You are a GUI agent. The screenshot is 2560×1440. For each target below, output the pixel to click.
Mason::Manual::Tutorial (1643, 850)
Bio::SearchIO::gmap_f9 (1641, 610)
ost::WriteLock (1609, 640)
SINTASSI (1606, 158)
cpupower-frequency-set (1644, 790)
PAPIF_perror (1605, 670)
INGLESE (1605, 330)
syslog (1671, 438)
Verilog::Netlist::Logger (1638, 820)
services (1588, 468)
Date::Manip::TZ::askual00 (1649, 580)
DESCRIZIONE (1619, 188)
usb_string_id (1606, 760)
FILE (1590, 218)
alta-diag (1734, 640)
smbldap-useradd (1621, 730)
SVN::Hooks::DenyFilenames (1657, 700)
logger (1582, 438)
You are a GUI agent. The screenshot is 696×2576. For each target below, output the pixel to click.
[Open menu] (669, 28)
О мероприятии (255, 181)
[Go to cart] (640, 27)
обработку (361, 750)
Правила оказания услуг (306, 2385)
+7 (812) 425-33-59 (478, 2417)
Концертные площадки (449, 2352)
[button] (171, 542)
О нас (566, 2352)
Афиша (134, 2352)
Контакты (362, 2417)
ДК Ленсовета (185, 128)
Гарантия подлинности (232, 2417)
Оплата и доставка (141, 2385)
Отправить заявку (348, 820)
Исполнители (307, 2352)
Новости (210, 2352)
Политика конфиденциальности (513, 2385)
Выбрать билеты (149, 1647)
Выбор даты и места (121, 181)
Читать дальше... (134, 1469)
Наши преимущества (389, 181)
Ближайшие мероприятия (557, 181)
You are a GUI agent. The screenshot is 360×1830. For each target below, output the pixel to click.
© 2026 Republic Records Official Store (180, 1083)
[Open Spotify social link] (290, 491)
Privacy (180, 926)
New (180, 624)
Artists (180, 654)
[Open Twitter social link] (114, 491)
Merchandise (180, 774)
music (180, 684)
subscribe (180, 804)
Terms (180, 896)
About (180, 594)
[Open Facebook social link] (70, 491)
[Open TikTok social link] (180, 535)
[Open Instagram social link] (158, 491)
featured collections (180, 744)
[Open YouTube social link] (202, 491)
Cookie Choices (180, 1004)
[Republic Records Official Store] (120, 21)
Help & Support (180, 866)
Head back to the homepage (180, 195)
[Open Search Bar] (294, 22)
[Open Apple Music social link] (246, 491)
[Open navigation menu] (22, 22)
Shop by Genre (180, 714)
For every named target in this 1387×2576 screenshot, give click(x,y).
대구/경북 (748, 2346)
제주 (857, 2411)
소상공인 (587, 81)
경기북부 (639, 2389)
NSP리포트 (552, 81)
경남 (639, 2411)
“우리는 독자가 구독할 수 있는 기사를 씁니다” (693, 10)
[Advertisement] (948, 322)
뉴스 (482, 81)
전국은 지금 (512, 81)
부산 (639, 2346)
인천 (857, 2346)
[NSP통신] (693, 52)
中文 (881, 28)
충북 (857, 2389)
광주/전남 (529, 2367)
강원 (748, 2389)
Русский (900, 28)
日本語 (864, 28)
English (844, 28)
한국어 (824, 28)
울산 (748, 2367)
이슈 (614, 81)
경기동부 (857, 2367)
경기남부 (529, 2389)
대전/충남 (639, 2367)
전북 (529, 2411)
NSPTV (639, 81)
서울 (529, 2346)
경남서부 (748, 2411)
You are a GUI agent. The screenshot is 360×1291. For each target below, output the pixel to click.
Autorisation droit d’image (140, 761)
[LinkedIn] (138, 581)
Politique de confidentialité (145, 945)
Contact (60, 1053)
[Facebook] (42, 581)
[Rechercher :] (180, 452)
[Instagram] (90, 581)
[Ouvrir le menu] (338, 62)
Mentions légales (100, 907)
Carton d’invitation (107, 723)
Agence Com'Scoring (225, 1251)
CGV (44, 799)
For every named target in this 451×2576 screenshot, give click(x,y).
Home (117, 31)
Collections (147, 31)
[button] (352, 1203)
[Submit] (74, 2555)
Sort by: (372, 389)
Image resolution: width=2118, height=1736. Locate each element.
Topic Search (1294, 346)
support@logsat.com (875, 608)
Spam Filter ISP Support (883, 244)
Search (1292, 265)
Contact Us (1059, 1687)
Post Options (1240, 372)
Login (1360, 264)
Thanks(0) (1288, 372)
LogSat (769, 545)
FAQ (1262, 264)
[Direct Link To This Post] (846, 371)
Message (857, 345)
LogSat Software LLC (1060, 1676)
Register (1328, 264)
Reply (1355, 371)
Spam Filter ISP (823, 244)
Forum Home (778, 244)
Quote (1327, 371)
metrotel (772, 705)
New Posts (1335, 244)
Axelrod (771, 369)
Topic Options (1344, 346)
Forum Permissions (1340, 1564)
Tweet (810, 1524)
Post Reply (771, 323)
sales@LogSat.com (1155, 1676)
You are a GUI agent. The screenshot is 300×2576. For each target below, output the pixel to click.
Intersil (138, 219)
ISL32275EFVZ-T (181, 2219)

----------------

- **Work instructions**
Exact reproduction of the lines from the top of the material through the line where "About (180, 594)" appears is required, both boundary lines included, with no other output.

- **Solution to this exercise**
You are a GUI agent. The screenshot is 2560×1440. For each target below, output the pixel to click.
Mason::Manual::Tutorial (1643, 850)
Bio::SearchIO::gmap_f9 (1641, 610)
ost::WriteLock (1609, 640)
SINTASSI (1606, 158)
cpupower-frequency-set (1644, 790)
PAPIF_perror (1605, 670)
INGLESE (1605, 330)
syslog (1671, 438)
Verilog::Netlist::Logger (1638, 820)
services (1588, 468)
Date::Manip::TZ::askual00 (1649, 580)
DESCRIZIONE (1619, 188)
usb_string_id (1606, 760)
FILE (1590, 218)
alta-diag (1734, 640)
smbldap-useradd (1621, 730)
SVN::Hooks::DenyFilenames (1657, 700)
logger (1582, 438)
You are a GUI agent. The screenshot is 696×2576. For each target below, output the pixel to click.
[Open menu] (669, 28)
О мероприятии (255, 181)
[Go to cart] (640, 27)
обработку (361, 750)
Правила оказания услуг (306, 2385)
+7 (812) 425-33-59 (478, 2417)
Концертные площадки (449, 2352)
[button] (171, 542)
О нас (566, 2352)
Афиша (134, 2352)
Контакты (362, 2417)
ДК Ленсовета (185, 128)
Гарантия подлинности (232, 2417)
Оплата и доставка (141, 2385)
Отправить заявку (348, 820)
Исполнители (307, 2352)
Новости (210, 2352)
Политика конфиденциальности (513, 2385)
Выбрать билеты (149, 1647)
Выбор даты и места (121, 181)
Читать дальше... (134, 1469)
Наши преимущества (389, 181)
Ближайшие мероприятия (557, 181)
You are a GUI agent. The screenshot is 360×1830. For each target below, output the pixel to click.
© 2026 Republic Records Official Store (180, 1083)
[Open Spotify social link] (290, 491)
Privacy (180, 926)
New (180, 624)
Artists (180, 654)
[Open Twitter social link] (114, 491)
Merchandise (180, 774)
music (180, 684)
subscribe (180, 804)
Terms (180, 896)
About (180, 594)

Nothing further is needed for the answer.